*EXERCISE*
The response should be the complete listing below, unchanged.
-------
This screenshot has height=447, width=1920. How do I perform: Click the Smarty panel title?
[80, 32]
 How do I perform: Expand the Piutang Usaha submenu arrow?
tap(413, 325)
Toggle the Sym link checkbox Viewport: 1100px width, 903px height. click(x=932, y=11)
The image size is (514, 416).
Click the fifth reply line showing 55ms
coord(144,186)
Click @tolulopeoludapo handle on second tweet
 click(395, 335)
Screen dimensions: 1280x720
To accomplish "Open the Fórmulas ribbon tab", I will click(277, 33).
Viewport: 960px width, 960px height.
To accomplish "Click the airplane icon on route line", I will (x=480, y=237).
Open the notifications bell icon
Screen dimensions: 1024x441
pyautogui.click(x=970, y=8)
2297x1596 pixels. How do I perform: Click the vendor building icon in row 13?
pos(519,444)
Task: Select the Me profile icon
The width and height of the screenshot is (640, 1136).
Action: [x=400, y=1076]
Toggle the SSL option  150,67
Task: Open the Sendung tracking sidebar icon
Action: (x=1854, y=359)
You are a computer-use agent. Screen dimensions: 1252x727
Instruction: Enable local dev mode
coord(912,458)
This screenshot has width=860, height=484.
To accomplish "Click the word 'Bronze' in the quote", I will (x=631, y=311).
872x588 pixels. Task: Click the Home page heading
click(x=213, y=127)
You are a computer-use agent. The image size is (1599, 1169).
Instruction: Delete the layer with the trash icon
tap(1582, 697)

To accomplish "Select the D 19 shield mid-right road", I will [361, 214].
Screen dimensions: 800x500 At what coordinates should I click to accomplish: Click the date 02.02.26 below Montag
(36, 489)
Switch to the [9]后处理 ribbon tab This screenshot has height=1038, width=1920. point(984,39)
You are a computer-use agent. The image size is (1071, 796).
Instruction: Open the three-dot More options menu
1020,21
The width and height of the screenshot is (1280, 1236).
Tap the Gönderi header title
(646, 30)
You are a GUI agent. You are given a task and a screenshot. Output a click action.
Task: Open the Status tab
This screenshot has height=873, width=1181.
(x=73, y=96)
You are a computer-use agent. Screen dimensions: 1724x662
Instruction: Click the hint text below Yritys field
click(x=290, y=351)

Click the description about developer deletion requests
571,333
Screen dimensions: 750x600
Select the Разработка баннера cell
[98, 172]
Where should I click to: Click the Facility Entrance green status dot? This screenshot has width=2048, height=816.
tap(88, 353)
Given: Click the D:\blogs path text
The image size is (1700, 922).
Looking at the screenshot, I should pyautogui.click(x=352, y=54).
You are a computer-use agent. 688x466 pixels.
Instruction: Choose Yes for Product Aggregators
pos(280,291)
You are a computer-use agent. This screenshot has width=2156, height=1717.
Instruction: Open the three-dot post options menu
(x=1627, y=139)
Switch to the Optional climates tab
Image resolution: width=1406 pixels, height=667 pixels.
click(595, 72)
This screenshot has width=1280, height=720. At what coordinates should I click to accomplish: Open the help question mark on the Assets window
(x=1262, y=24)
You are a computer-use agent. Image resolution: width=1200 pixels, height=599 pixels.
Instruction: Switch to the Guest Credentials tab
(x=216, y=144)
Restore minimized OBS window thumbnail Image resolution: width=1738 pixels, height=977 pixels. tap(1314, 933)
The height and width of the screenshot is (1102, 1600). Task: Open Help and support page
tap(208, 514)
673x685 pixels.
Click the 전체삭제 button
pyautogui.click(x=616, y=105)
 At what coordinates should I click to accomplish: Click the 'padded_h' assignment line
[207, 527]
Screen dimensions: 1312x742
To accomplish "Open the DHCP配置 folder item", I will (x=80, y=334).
-------
*YOUR SOLUTION*
This screenshot has height=447, width=1920. How do I perform: Click the Smarty panel title?
[80, 32]
 How do I perform: Expand the Piutang Usaha submenu arrow?
tap(413, 325)
Toggle the Sym link checkbox Viewport: 1100px width, 903px height. click(x=932, y=11)
The image size is (514, 416).
Click the fifth reply line showing 55ms
coord(144,186)
Click @tolulopeoludapo handle on second tweet
 click(395, 335)
Screen dimensions: 1280x720
To accomplish "Open the Fórmulas ribbon tab", I will click(277, 33).
Viewport: 960px width, 960px height.
To accomplish "Click the airplane icon on route line", I will (x=480, y=237).
Open the notifications bell icon
Screen dimensions: 1024x441
pyautogui.click(x=970, y=8)
2297x1596 pixels. How do I perform: Click the vendor building icon in row 13?
pos(519,444)
Task: Select the Me profile icon
The width and height of the screenshot is (640, 1136).
Action: [x=400, y=1076]
Toggle the SSL option  150,67
Task: Open the Sendung tracking sidebar icon
Action: (x=1854, y=359)
You are a computer-use agent. Screen dimensions: 1252x727
Instruction: Enable local dev mode
coord(912,458)
This screenshot has width=860, height=484.
To accomplish "Click the word 'Bronze' in the quote", I will (x=631, y=311).
872x588 pixels. Task: Click the Home page heading
click(x=213, y=127)
You are a computer-use agent. The image size is (1599, 1169).
Instruction: Delete the layer with the trash icon
tap(1582, 697)

To accomplish "Select the D 19 shield mid-right road", I will [361, 214].
Screen dimensions: 800x500 At what coordinates should I click to accomplish: Click the date 02.02.26 below Montag
(36, 489)
Switch to the [9]后处理 ribbon tab This screenshot has height=1038, width=1920. point(984,39)
You are a computer-use agent. The image size is (1071, 796).
Instruction: Open the three-dot More options menu
1020,21
The width and height of the screenshot is (1280, 1236).
Tap the Gönderi header title
(646, 30)
You are a GUI agent. You are given a task and a screenshot. Output a click action.
Task: Open the Status tab
This screenshot has height=873, width=1181.
(x=73, y=96)
You are a computer-use agent. Screen dimensions: 1724x662
Instruction: Click the hint text below Yritys field
click(x=290, y=351)

Click the description about developer deletion requests
571,333
Screen dimensions: 750x600
Select the Разработка баннера cell
[98, 172]
Where should I click to: Click the Facility Entrance green status dot? This screenshot has width=2048, height=816.
tap(88, 353)
Given: Click the D:\blogs path text
The image size is (1700, 922).
Looking at the screenshot, I should pyautogui.click(x=352, y=54).
You are a computer-use agent. 688x466 pixels.
Instruction: Choose Yes for Product Aggregators
pos(280,291)
You are a computer-use agent. This screenshot has width=2156, height=1717.
Instruction: Open the three-dot post options menu
(x=1627, y=139)
Switch to the Optional climates tab
Image resolution: width=1406 pixels, height=667 pixels.
click(595, 72)
This screenshot has width=1280, height=720. At what coordinates should I click to accomplish: Open the help question mark on the Assets window
(x=1262, y=24)
You are a computer-use agent. Image resolution: width=1200 pixels, height=599 pixels.
Instruction: Switch to the Guest Credentials tab
(x=216, y=144)
Restore minimized OBS window thumbnail Image resolution: width=1738 pixels, height=977 pixels. tap(1314, 933)
The height and width of the screenshot is (1102, 1600). Task: Open Help and support page
tap(208, 514)
673x685 pixels.
Click the 전체삭제 button
pyautogui.click(x=616, y=105)
 At what coordinates should I click to accomplish: Click the 'padded_h' assignment line
[207, 527]
Screen dimensions: 1312x742
To accomplish "Open the DHCP配置 folder item", I will (x=80, y=334).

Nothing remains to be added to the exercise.